Doc Fortnight: MoMA's Festival of International Nonfiction Film and Media


Now in its 24th year, MoMA’s annual Doc Fortnight festival presents adventurous new nonfiction and hybrid fiction cinema from around the world.

Festival Schedule:

6:30 p.m: Algo viejo, algo nuevo, algo prestado (Something Old, Something New, Something Borrowed)

2024. Argentina/Portugal/Spain. Directed by Hernán Rosselli. New York premiere. In Spanish; English subtitles. 100 min.

“I come from a vertiginous country, where the lottery is a major part of reality,” the Argentine writer Jorge Luis Borges once observed. Few are untouched by the quinela, the clandestine lottery system, which has operated as a shadow economy since Argentina’s very founding, lining the pockets of politicians and police and lifting some families out of poverty while throwing others deeply into debt. Director Hernán Rosselli’s own mother, like so many divorcées and widows with young children, once worked in this lottery system, and this experience was the spur to his portrait of one influential family, the Felpetos, who are riven by paranoia and recrimination amid rumors of an imminent raid on their underground sports-betting operation. The best true-crime stories are always told by unreliable narrators—the self-aggrandizing criminals themselves—and Rosselli has woven together these embellishments with home movie and CCTV footage to create a darkling vision of Borgesian delusion.

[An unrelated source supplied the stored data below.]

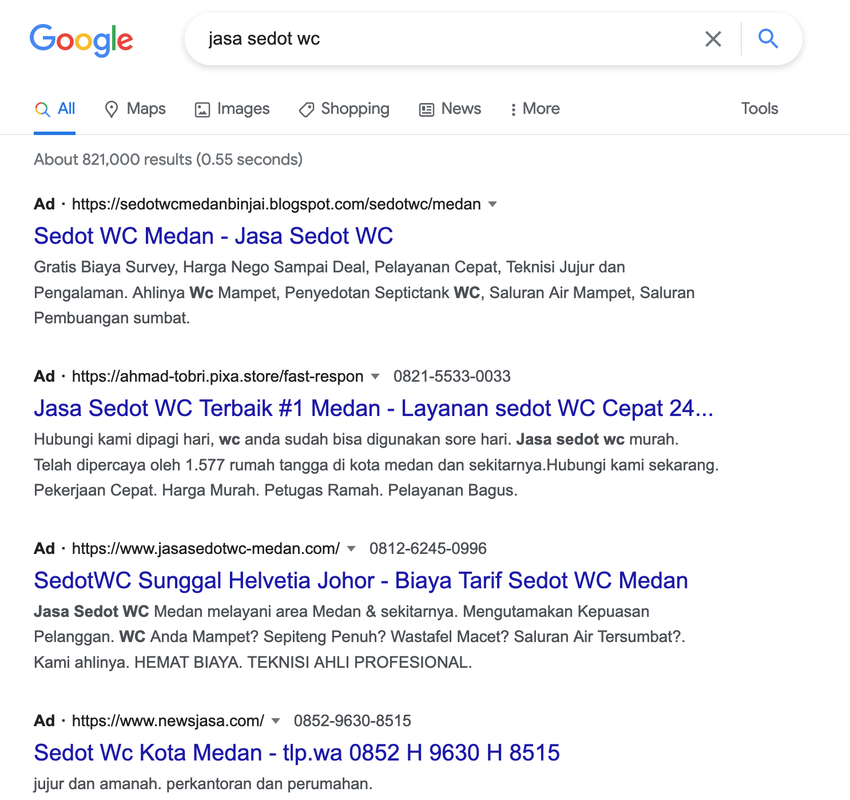
Task: Open "SedotWC Sunggal Helvetia Johor" result
Action: (360, 580)
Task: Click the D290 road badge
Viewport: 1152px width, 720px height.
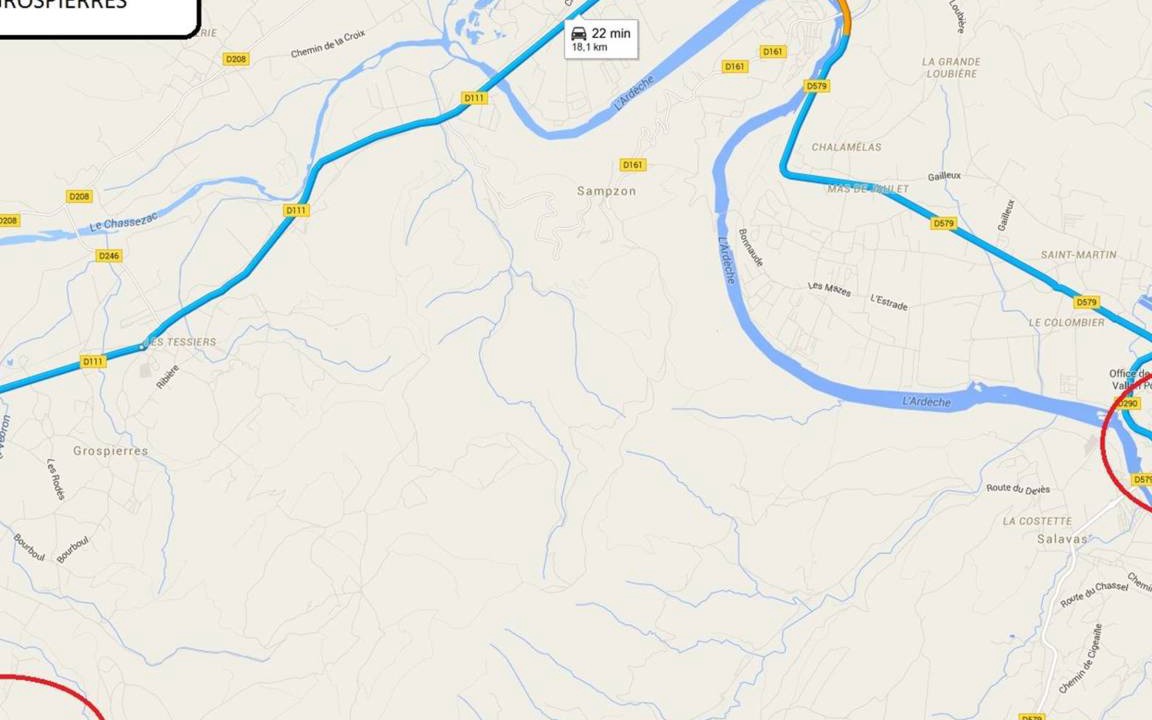Action: coord(1127,403)
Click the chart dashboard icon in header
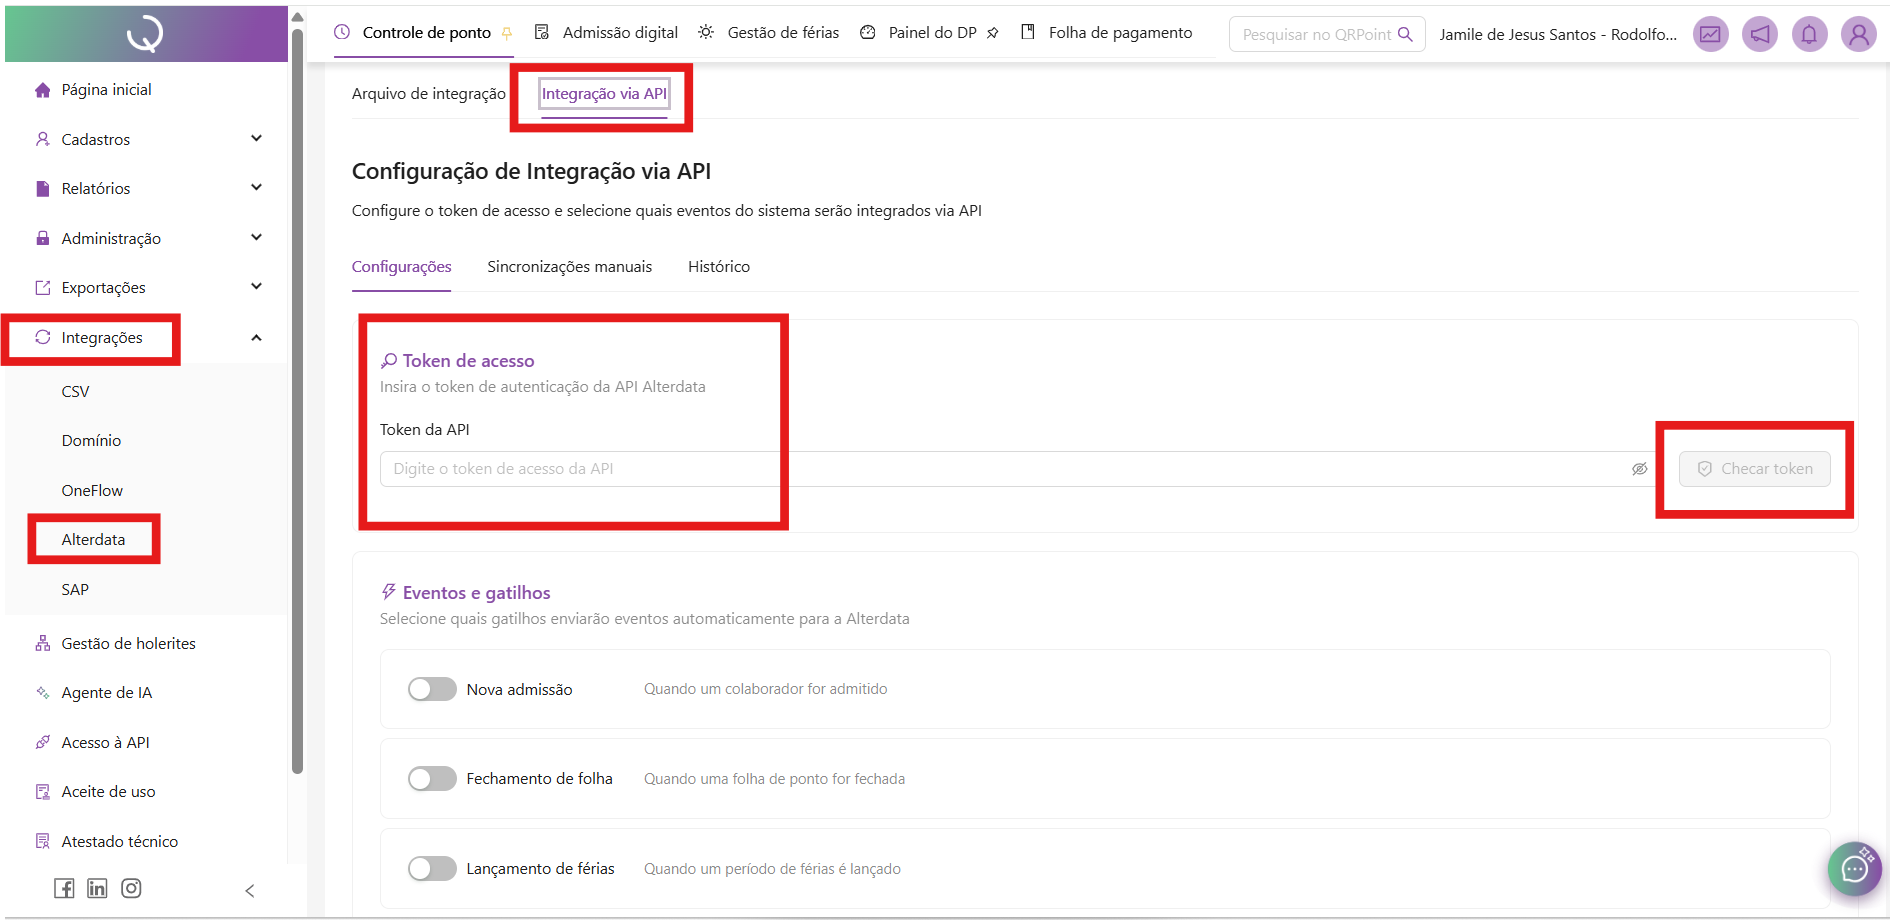Screen dimensions: 1890x920 point(1711,35)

Location: The Roy and Niuta Titus Theater 1

7:00 p.m: John Lilly and the Earth Coincidence Control Office

2025. USA. Directed by Michael Almereyda, Courtney Stephens. Narrated by Chloë Sevigny. North American premiere. 90 min.

The French director Georges Franju, creator of fascinating, surreal hybrids of science and fiction like Blood of the Beasts, once remarked, “I have always been attracted by emanations of strangeness.” Michael Almereyda (Tesla, Experimenter, Hamlet) and Courtney Stephens (Invention, Terra Femme, Mixed Signals) prove worthy heirs to this seductively elusive form of cinema as they delve into the weird and mysterious world of John Lilly through historical footage, home movies, pop culture, and interviews with his contemporaries in science and art. An iconoclastic scientist whose experiments with dolphins and hallucinogens (LSD and ketamine) opened new pathways to consciousness as well as an understanding of the rights of cetaceans as sentient beings, Lilly also had a penchant for showmanship and fantasy that would lead, later in life, to episodes of self-destruction and folly. In his search for novel forms of communication and otherworldly experience, Lilly invented the isolation tank and, partnering with the anthropologist Gregory Bateson, famously presided over experiments involving a female researcher with a young male dolphin in a partially flooded house—investigations that inspired two very different Hollywood movies​, The Day of the Dolphin and Altered States​, as well as more serious inquiries into neurobiology and linguistics. ​Through Almereyda and Stephens’s own meeting of the minds​—and against the “shifting backdrops of 1950s Cold War military science, the drug-infused counterculture of the ’60s, and the environmental vanguard of the ’70s”—we come to recognize ​in John Lilly’s life and legacy​ a collective dreamscape of the 20th century.